Carl Crawford looks alright – Coming into this season, Crawford was the biggest question mark for the Los Angeles Dodgers. The health of his tender elbow was a huge concern. Then, when Crawford was shelved during spring training because of soreness in the elbow, the doubts escalated. If the opening series against the Giants is any indication, we should move on to other concerns … like fielding! Crawford played in all three games against the Giants and had five hits in nine plate appearances, for a .556 average. Crawford was caught stealing in his only attempt, but that’s about it for negatives.

Calling all power hitters … APB on the heart order – I was salivating heading into the season thinking about the heart of the Los Angeles Dodgers’ batting order. Matt Kemp, Adrian Gonzalez and Andre Ethier hitting three-four-five? Forget about it! That’s almost unfair to opposing pitchers! Well, after the opening series against the Giants, the Dodgers might need to put these players’ bats on the back of milk cartons in Los Angeles and ask, “Have you seen me?” Kemp followed his chilly spring by going 0-for-10 against the Giants with three strikeouts. Gonzalez wasn’t much better, with one hit in nine attempts for a .111 average. Ethier hit a respectable .250, but he struck out five times in 12 tries!

Justin Sellers did himself no favors in the shortstop department – All I’ve heard about the 27-year-old Sellers over the past two years is that he can pick it at short better than a preschooler with a stopped up nose. Sellers’ hitting was supposedly questionable, but manager Don Mattingly threw him in the starting lineup with Hanley Ramirez out.
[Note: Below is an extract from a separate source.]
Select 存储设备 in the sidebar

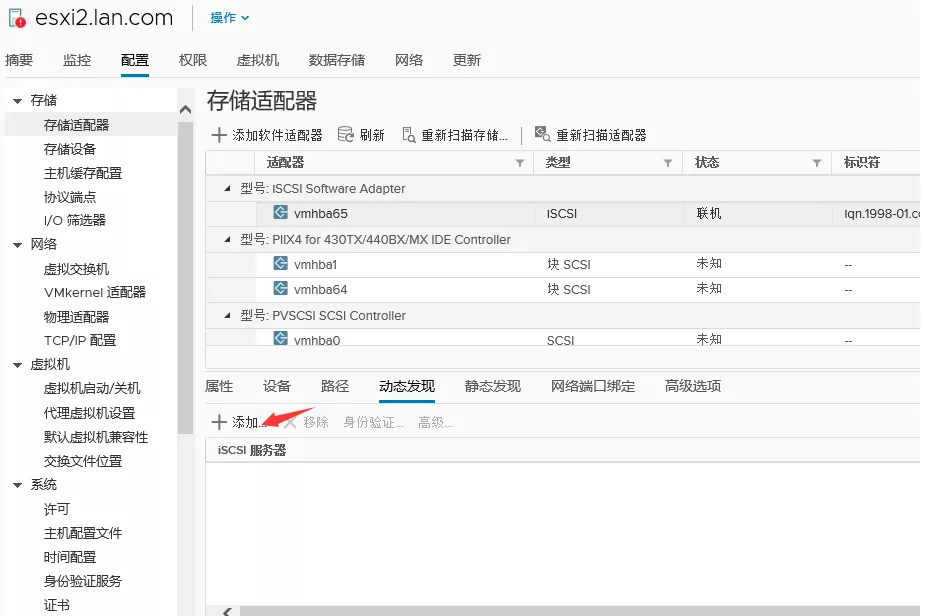tap(70, 149)
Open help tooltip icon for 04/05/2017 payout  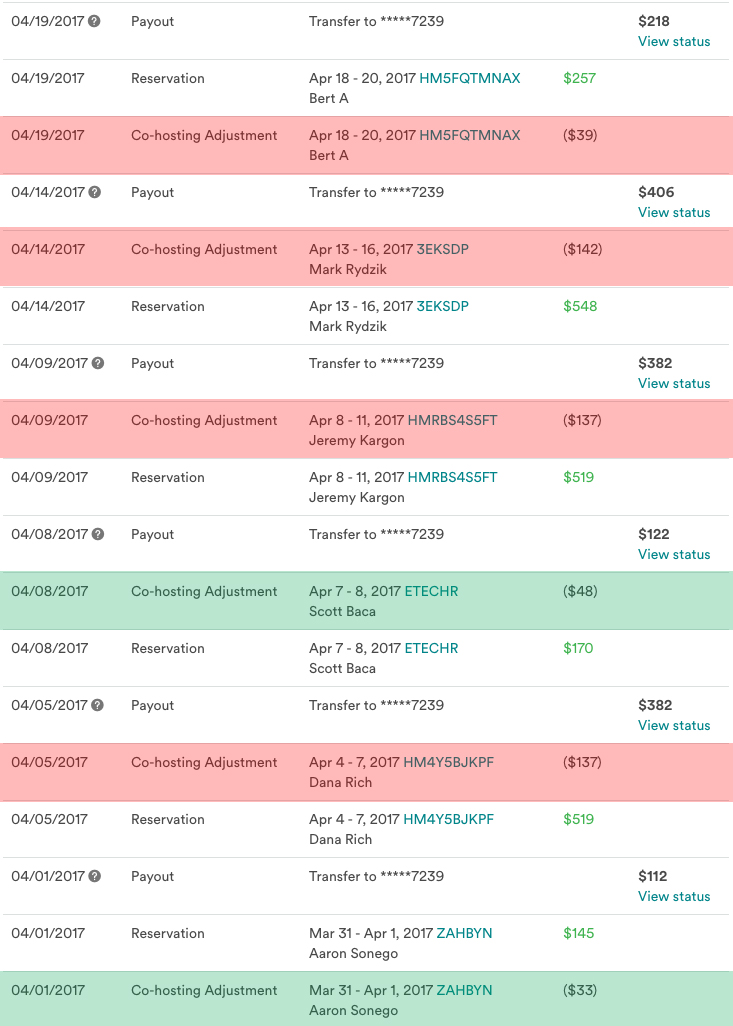pyautogui.click(x=97, y=705)
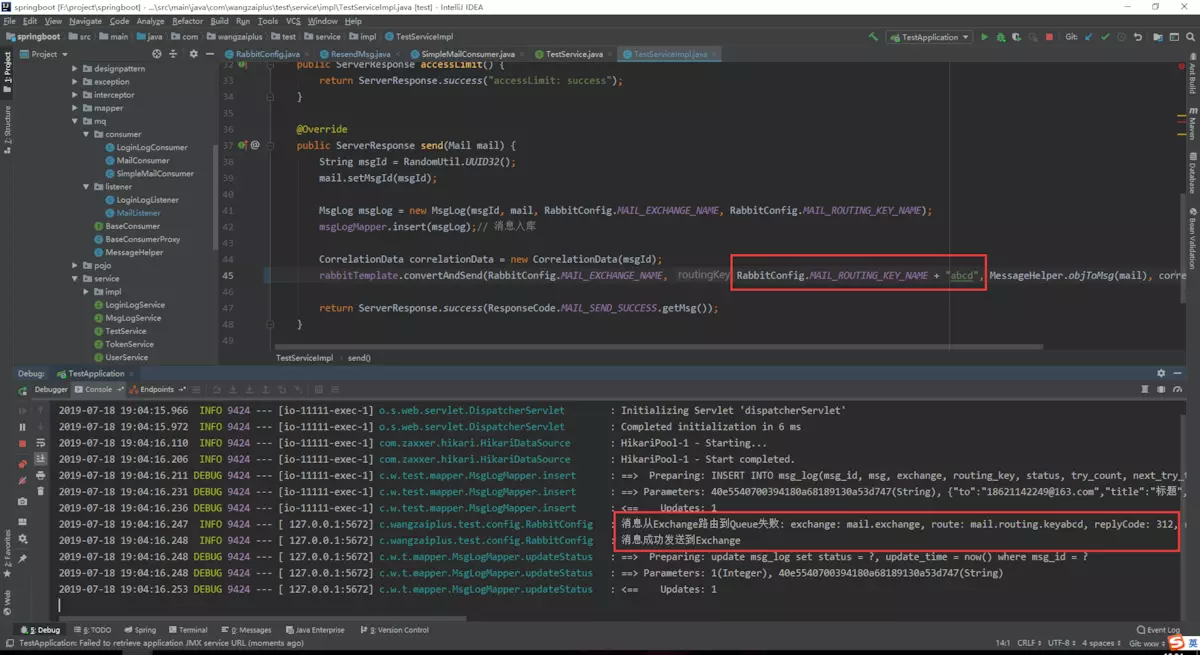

How did Sellers reward Mattingly? By going hitless in the first two games with two strikeouts in six at-bats, along with committing two errors. Way to seize that opportunity, Justin! It got so bad that Mattingly did us all a favor in the final game of the San Francisco series by sitting Sellers and playing Juan Uribe … and I was for it! Hearing me welcome Uribe in the starting lineup is akin to hearing my wife say Ryan Gosling has nothing on my abs!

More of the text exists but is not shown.